Zwar war das Essen am Anfang noch recht schwierig, dies hatte jedoch mit der fehlenden Gewohnheit und keinesfalls mehr mit der Angst zu tun, die ich bis dato verspürte. Das Gefühl der Angst, welches auch der Auslöser meiner Blockade war, war wie weggeblasen. Lediglich die Unsicherheit plagte mich weiter, flachte mit jeder neuen Woche und jedem neuen Monat jedoch immer etwas mehr ab. Nun ist es rund sieben Monate her, und bisher habe ich überlebt ;-)

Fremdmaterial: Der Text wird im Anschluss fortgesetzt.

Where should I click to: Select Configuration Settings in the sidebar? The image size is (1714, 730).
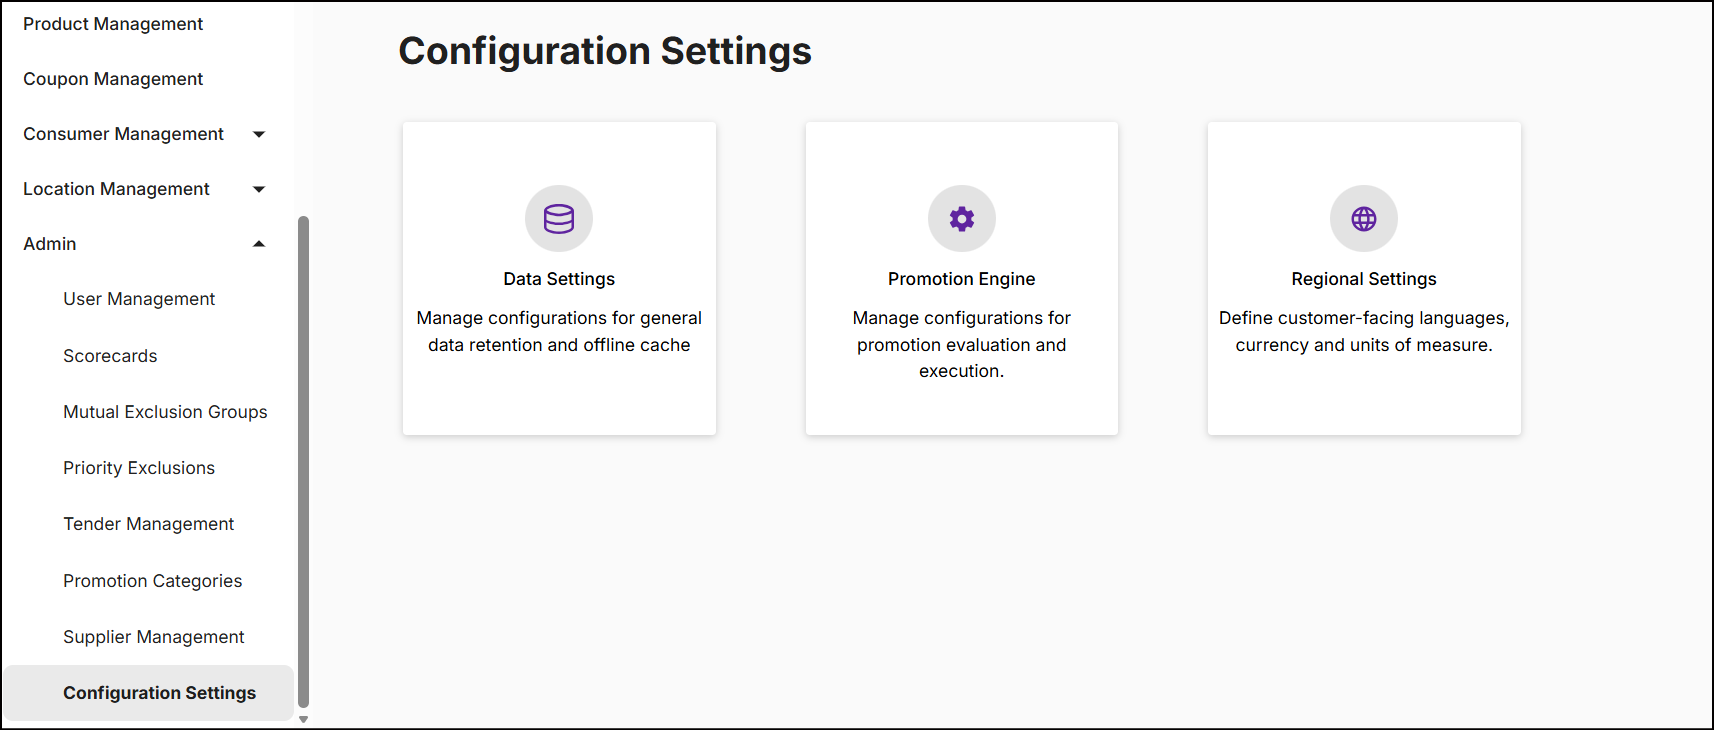pyautogui.click(x=159, y=692)
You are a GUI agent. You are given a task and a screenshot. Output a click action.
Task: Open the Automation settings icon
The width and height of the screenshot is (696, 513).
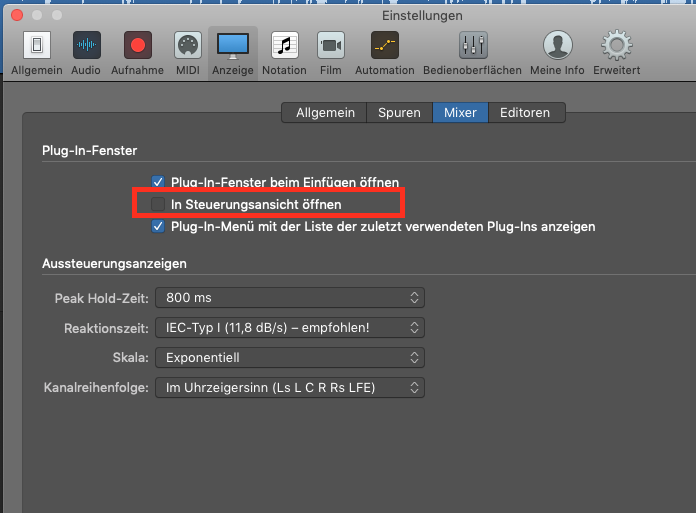[384, 46]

Ich gehe auch mal wieder öfters ins McDonald’s oder kaufe mir an der Bude ein Hähnchen. Doch es gibt immer mal bessere und schlechtere Tage – mal können es zwei schlechte und fünf gute sein, mal umgekehrt. Das ist auch bei mir so, weshalb ich überlege, an weiteren Sitzungen teilzunehmen. Aufgrund des Umstands, dass ich das Essen vorwiegend allein wieder „erlernt“ habe, besteht bei mir aktuell das Problem, dass ich nicht in Gemeinschaft essen kann – dies ist nach wie vor sehr belastend, kann jedoch ebenfalls therapiert werden.
Ich habe über meine Erlebnisse diesbezüglich schon mal einen Artikel geschrieben (aus Sicht des Redakteurs; das Schreiben ist eine meiner größten Leidenschaften neben der Humanmedizin): https://medium.com/@wuerth/phagophobie-wenn-das-essen-zur-qual-wird-fcbe051fa3c5?source=user_profile---------1----------------------------
Treffen die darin beschriebenen Vorgänge und die Symptomatik (z.B. bestehende Angst ebenso wie Mangelerscheinungen) auch auf Dich zu, solltest du Dich dringend in professionelle Behandlung begeben oder direkt in eine darauf spezialisierte Praxisklinik (z.B. Dr. Thomas Weiss; www.weiss.de). Dort kann Dir geholfen werden – immerhin: bei fast allen durch die Psyche bedingten Krankheitsbildern bestehen gute Genesungschancen. :-)
Berichte mir gerne von dem weiteren Verlauf Deiner Erkrankung – und möglicherweise schon bald von Deinen ersten Erfolgen. Ich wünsche Dir viel Kraft und vor allem Mut!